So how do you do it? How do you achieve your goals? How do you stick to your resolutions for the long-term, the whole year, and not just for a month? Here are a few tips that have work for me and I believe will work for you as well.
2 – Focus on your vision
Vision is your guiding light. Vision is what you see that others cannot see. Only you know what your vision is and why it matters to you. When setting your new year resolutions, let your vision guide you. By doing so you will set goals that are meaningful in the context of your entire life, not just in the context of this year alone. These will be goals that matter to you and that are worth committing to. They will be goals that make the hard work needed to reach them worth it. They may be new goals or they may be goals you have been meaning to achieve for a long time. Either way reaching these goals will help make your life meaningful and build your self-worth.
3 – Set specific goals
Setting specific goals is half the battle because a goal set is a goal that is already partially reached. This is because setting a specific goal forces you to define the path you will follow to reach this goal. Once that path is set, all you have to do is follow it.

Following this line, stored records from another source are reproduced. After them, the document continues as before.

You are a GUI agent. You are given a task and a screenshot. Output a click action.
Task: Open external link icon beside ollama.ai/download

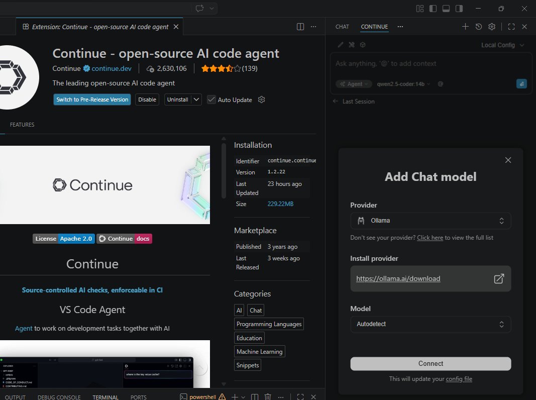[x=499, y=278]
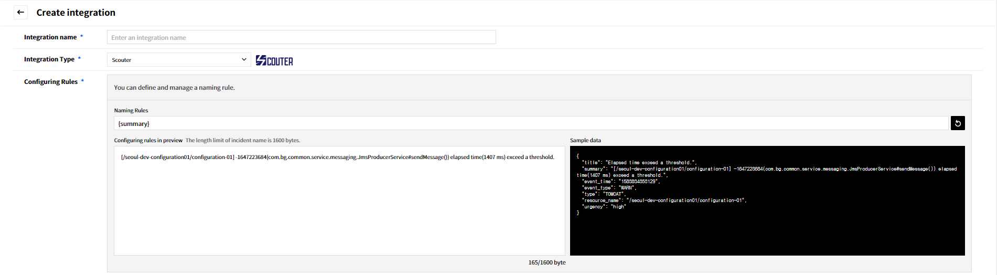Click the "Sample data" heading
The height and width of the screenshot is (275, 997).
pos(585,140)
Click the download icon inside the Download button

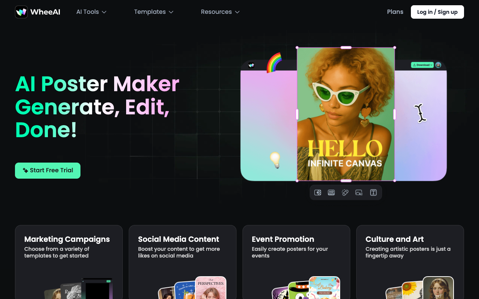414,65
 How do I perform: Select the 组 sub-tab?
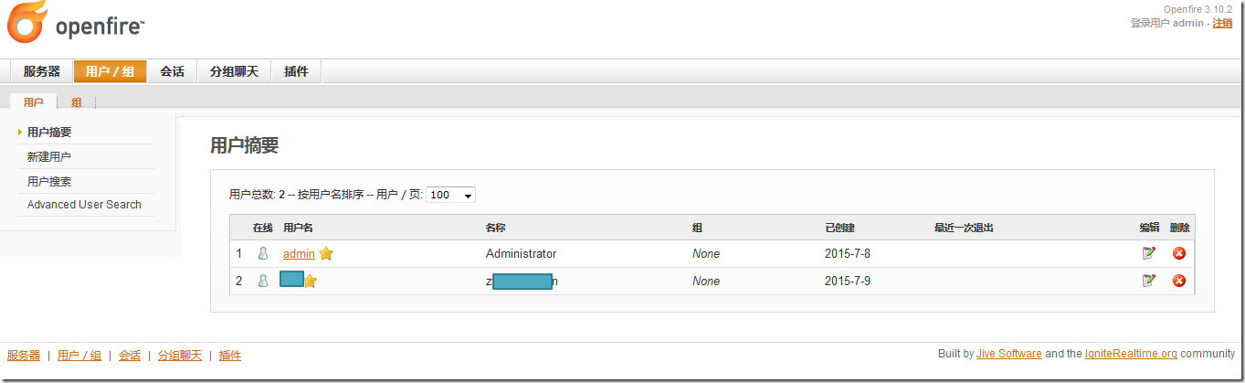[x=77, y=102]
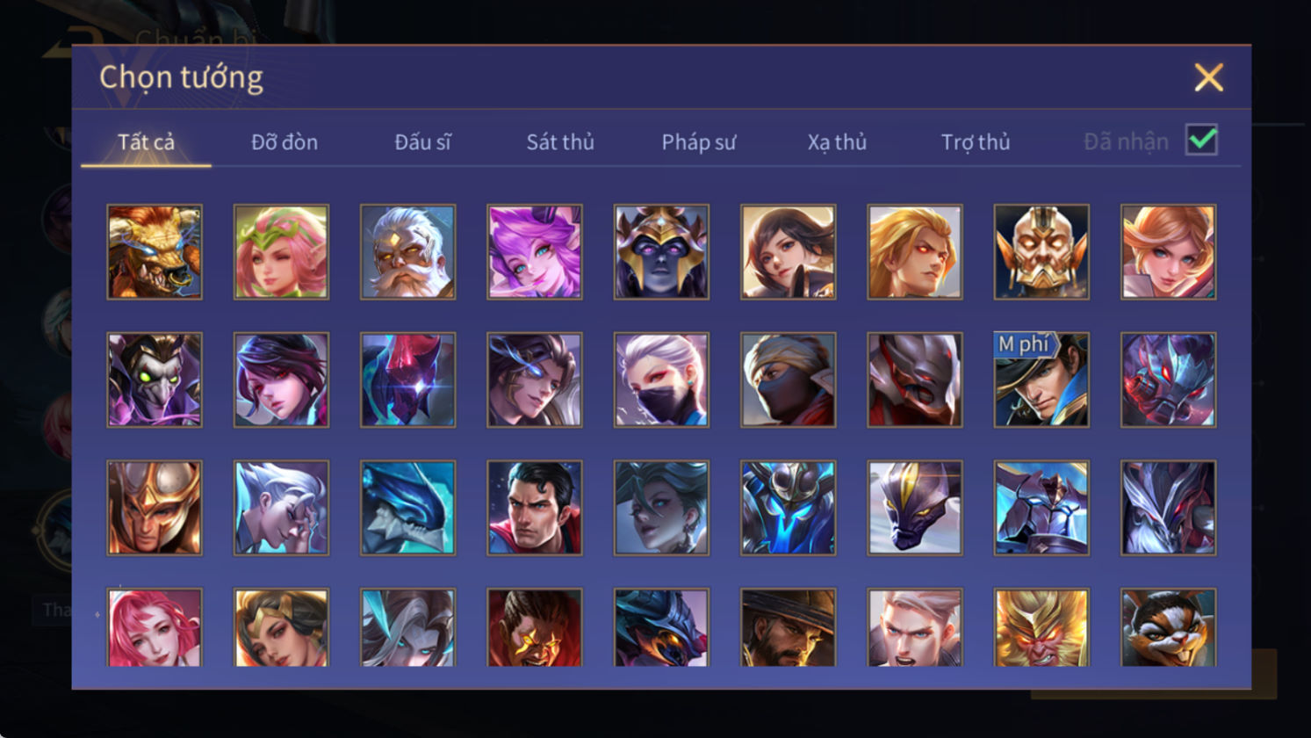Select the green-eyed plague mask hero

point(155,380)
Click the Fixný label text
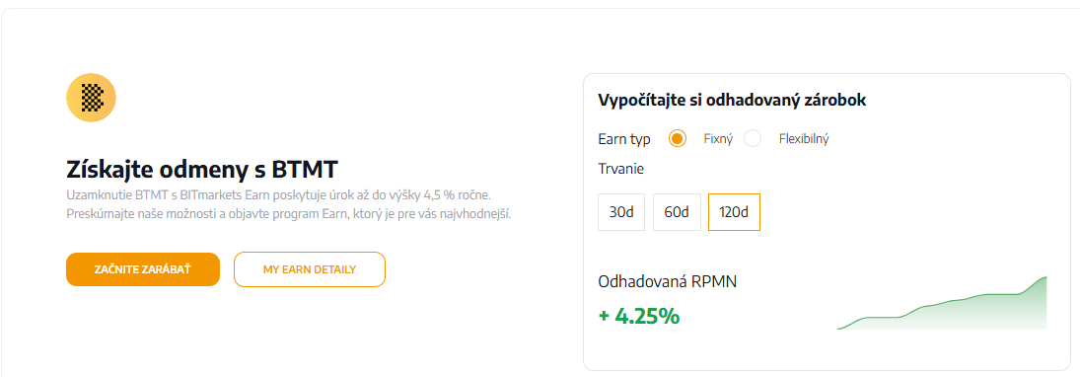The height and width of the screenshot is (377, 1080). coord(718,138)
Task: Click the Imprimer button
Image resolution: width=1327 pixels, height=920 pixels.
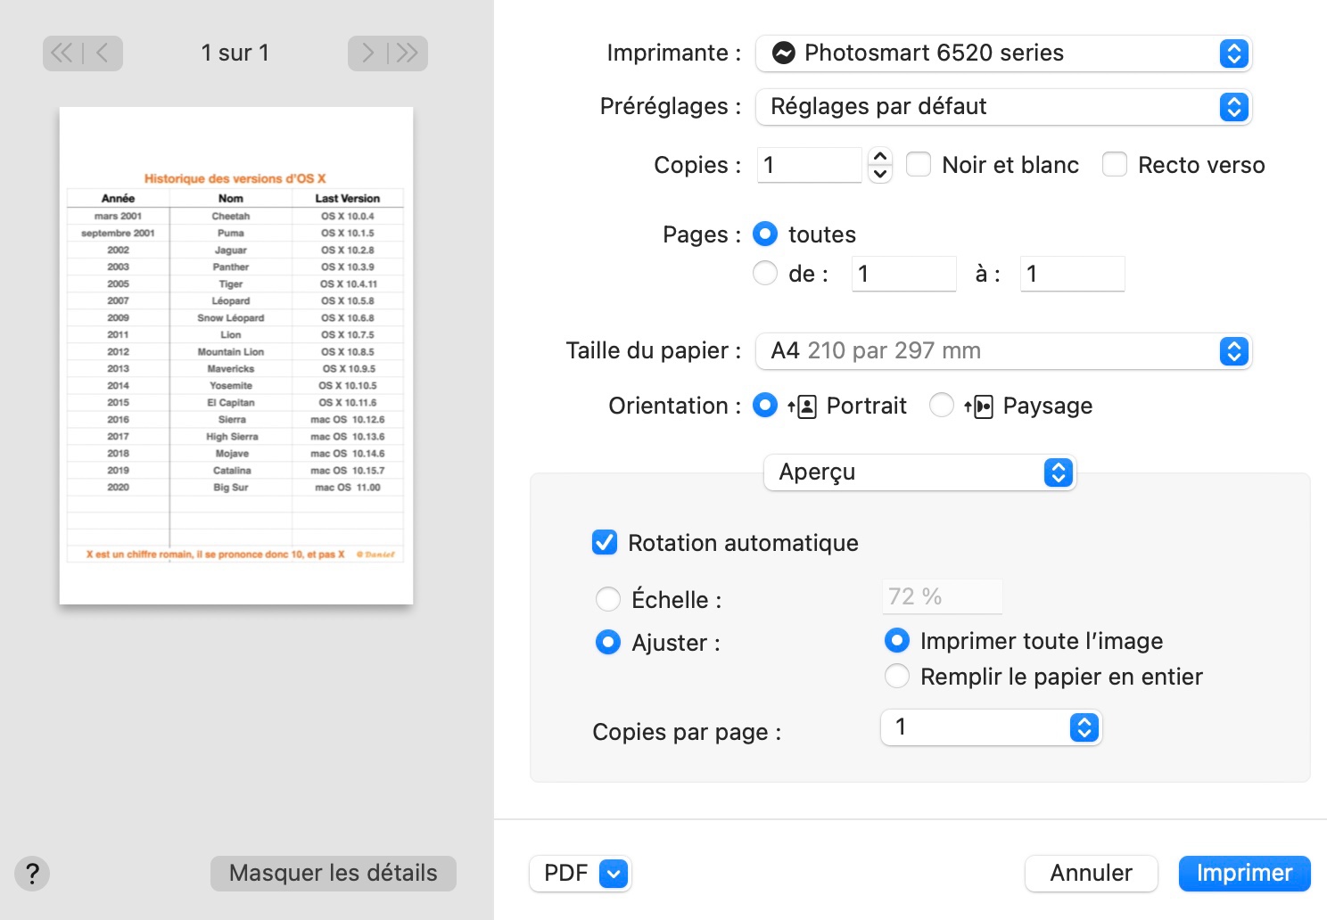Action: [x=1244, y=874]
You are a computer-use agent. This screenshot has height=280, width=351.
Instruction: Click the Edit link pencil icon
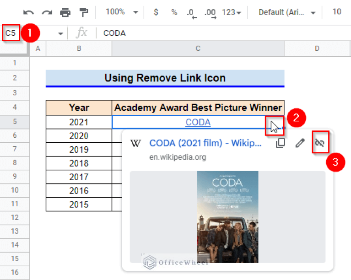pyautogui.click(x=300, y=143)
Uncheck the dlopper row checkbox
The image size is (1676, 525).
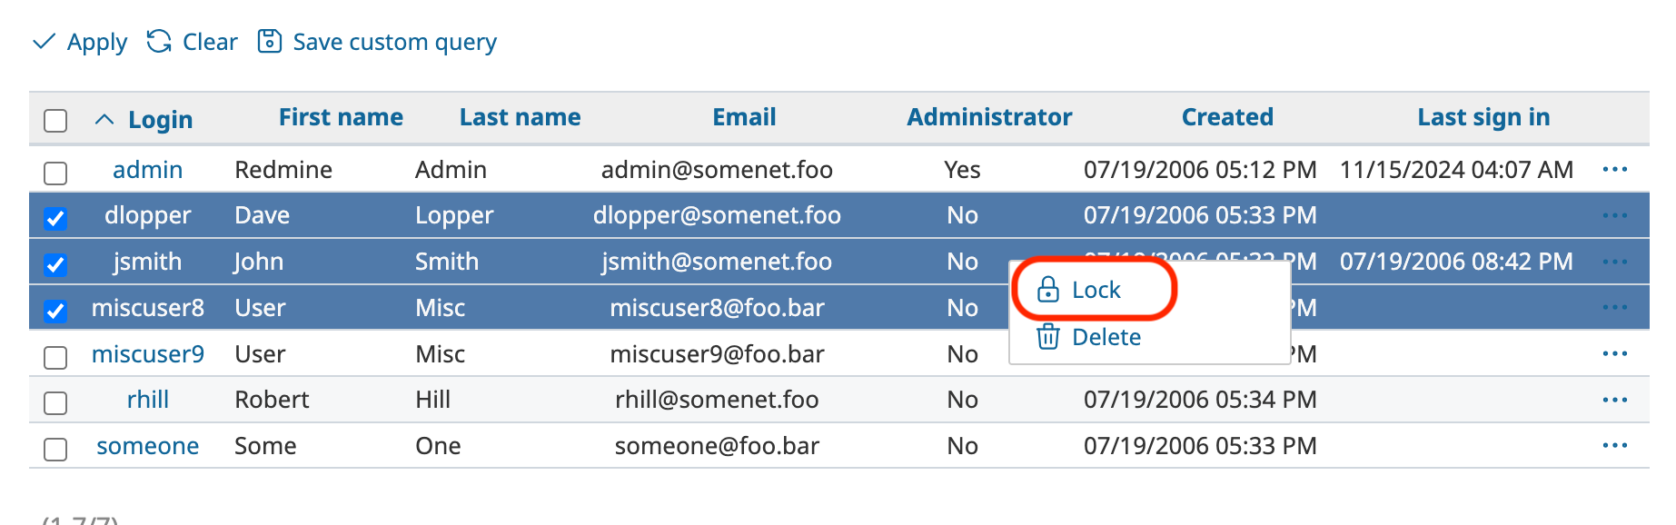pyautogui.click(x=55, y=215)
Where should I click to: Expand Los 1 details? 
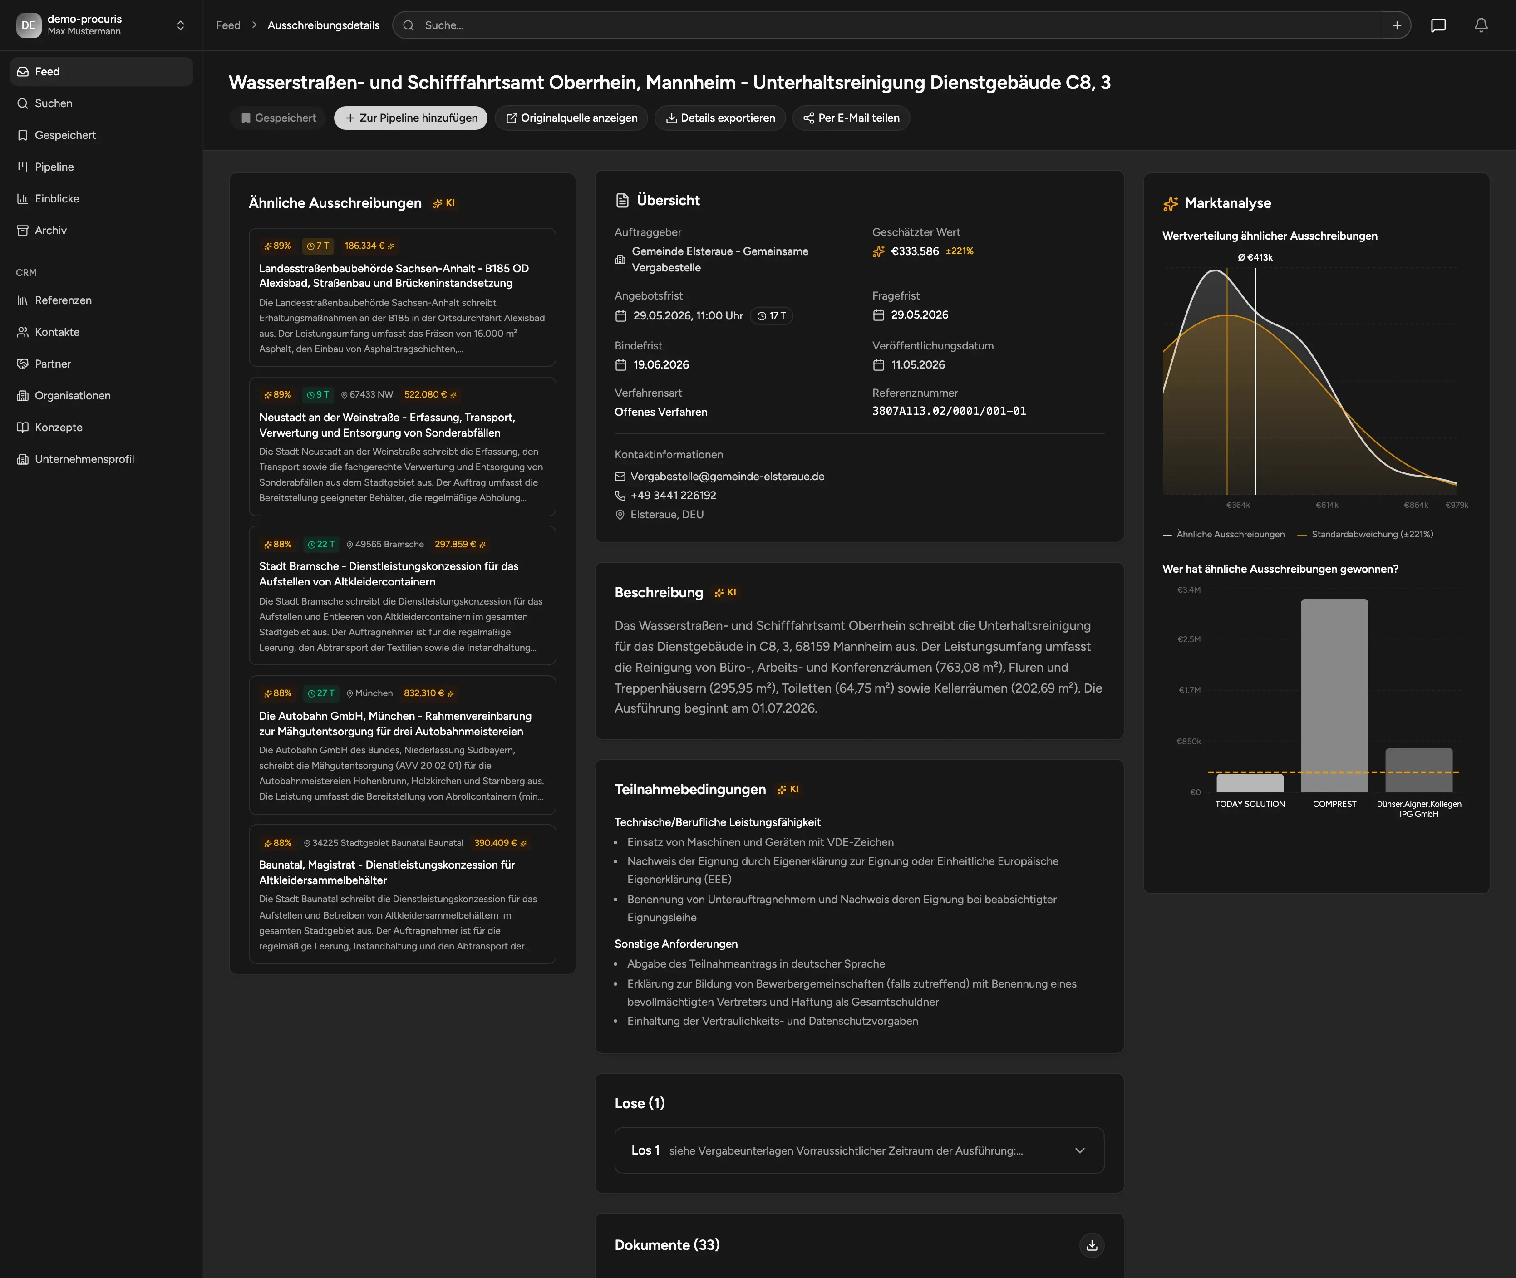859,1150
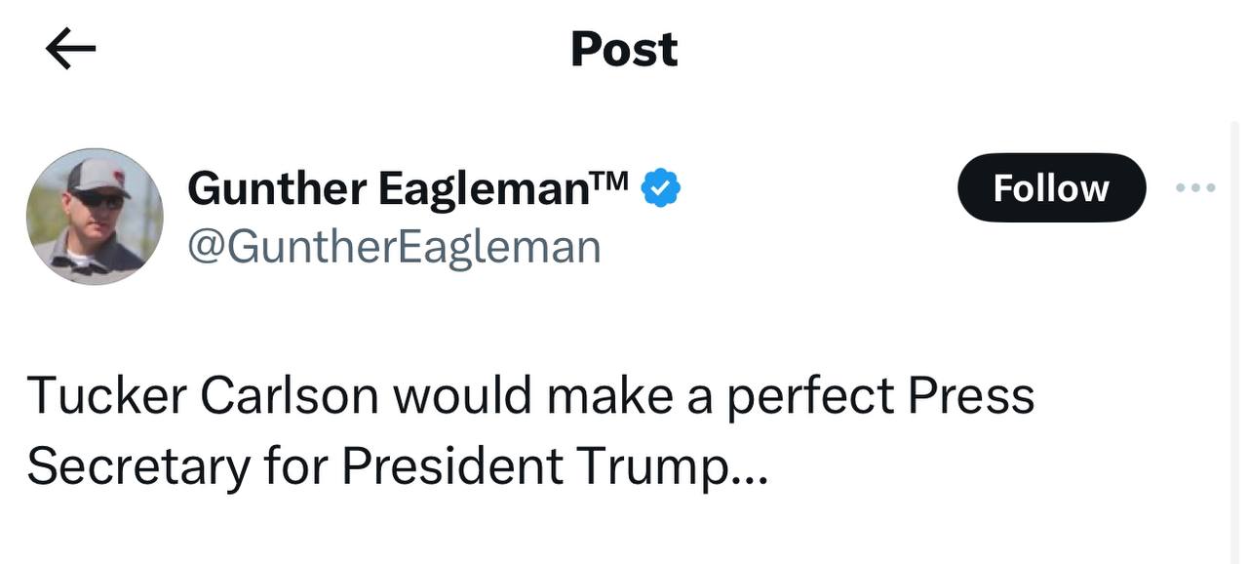
Task: Click the word Secretary in the post
Action: point(137,466)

4 – Set specific deadlines
Setting goals is important but without deadlines nothing gets done. Deadlines set a line in the sand, so to speak, a time by which things must get done. Again, be specific when setting your deadlines. For example say: I will have 12 fine art prints matted and framed by June 30th. Or, I will have my folio project that includes 12 prints, an artist statement, a biography printed, packaged and ready to show by July 1st, 2016.
5 – Start with what is hard, reward yourself with what is easy
Make a list of what you have to do each day, then give a letter to each task. A for the most important and difficult tasks, B for the second most important tasks, C for the less important tasks and D for the easiest tasks. Start your day by working on the A tasks, the most important and difficult ones. When those are all done, move to the B tasks. Don’t move to the B tasks until all A tasks are done. Do this for all the tasks on your list. By the time you get to the Ds you will find them so easy that they will feel more like rewards than actual tasks.
6 – Define success in your own terms
Success is different for all of us. Therefore you need to define what success is for you. Don’t define success as others see it. Define it as you see it.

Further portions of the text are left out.